# Prove sets are equipotent using Schroder - Bernstein

1. Oct 16, 2008

### fk378

1. The problem statement, all variables and given/known data
Using the Schroeder-Bernstein Theorem, prove the following sets must have the same cardinality by producing explicit one-to-one (but not necessarily surjective) maps f: A-->B and g: B-->A.

(a) The unit disc in the plane A={(x,y) in R2: x^2 + y^2 <1} and the unit square B={(x,y) in R2: x,y in [-1,1]}.

(b) The unit disc in the plane A={(x,y) in R2: x^2 + y^2 <1} and the entire plane B=R2.

3. The attempt at a solution
I'm having trouble with this section we're working on because I don't know how to come up with an injective function at the top of my head.

For (a) the map g, can I use the map (x,y)-->(x^2 + y^2)/2?

For (b) the map g, can I use the map (x,y)-->(x^2+y^2)/(x^2+y^2)+1???

You can probably tell I am lost.

2. Oct 16, 2008

### HallsofIvy

Staff Emeritus
Re: Schroeder-Bernstein

No, of course those don't work:
1) because of the squares, neither of those is one to one.
2) you need two functions, f and g, for each.
3) those are functions from R2 to R, not R2 to R2.

My first thought. for (a), since the unit disk is already inside the unit square, you can take g to be the identity map: g((x,y))= (x,y).
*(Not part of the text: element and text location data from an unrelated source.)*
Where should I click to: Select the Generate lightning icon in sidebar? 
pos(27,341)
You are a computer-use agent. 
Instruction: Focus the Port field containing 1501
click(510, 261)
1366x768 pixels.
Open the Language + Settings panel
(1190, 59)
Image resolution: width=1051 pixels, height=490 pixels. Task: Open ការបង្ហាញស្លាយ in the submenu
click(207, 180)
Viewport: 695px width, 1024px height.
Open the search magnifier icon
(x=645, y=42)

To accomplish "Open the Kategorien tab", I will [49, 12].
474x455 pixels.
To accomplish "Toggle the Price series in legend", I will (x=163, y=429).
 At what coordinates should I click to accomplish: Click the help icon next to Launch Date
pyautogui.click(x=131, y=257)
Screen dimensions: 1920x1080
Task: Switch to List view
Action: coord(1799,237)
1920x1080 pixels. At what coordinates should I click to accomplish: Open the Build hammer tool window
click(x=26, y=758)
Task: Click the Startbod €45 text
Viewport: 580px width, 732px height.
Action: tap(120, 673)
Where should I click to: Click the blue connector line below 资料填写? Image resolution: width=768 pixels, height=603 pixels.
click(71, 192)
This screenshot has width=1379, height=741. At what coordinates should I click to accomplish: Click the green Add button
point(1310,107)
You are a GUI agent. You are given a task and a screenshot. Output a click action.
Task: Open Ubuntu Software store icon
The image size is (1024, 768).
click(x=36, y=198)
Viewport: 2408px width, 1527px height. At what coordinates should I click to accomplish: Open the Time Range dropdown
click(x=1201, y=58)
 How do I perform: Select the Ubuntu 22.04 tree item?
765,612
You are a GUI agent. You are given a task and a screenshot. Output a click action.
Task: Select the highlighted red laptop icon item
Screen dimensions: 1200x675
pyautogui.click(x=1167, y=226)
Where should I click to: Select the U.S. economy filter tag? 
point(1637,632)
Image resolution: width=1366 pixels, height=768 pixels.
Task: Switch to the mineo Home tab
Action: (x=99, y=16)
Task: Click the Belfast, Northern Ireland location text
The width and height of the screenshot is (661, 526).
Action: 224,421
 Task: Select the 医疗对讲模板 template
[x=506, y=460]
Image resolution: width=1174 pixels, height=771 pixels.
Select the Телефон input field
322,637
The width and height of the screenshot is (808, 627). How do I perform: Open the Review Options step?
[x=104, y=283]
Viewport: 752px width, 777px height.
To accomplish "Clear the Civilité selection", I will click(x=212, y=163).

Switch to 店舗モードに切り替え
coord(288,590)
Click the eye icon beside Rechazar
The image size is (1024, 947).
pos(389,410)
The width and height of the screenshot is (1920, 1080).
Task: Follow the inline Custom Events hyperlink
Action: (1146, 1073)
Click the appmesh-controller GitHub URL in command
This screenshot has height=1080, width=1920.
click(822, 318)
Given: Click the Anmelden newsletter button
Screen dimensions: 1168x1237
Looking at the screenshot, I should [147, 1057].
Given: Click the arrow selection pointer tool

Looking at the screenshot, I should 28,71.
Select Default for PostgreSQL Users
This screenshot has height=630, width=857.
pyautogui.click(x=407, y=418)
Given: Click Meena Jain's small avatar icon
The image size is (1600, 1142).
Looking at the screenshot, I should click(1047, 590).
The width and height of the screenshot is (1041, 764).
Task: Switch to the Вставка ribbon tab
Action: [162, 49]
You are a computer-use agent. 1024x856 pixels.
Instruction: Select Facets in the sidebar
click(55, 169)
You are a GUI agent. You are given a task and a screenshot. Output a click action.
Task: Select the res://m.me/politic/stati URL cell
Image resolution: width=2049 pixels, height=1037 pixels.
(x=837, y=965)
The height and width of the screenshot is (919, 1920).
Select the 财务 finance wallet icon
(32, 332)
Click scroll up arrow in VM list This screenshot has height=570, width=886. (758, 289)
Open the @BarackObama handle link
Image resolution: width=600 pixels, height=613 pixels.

To go the other way "reduce" the size of the unit square so it is inside the unit dist: first map (x,y) to (x/2, y/2), then use the identity map: in other words, use f(x,y)= (x/2, y/2).

For (b) you can again use g((x,y))= (x,y). For f, dividing by x2+ y2+ 1 is good but you must have 2[/sup] components and the function must be one to one. There is an almost trivial choice for the numerators.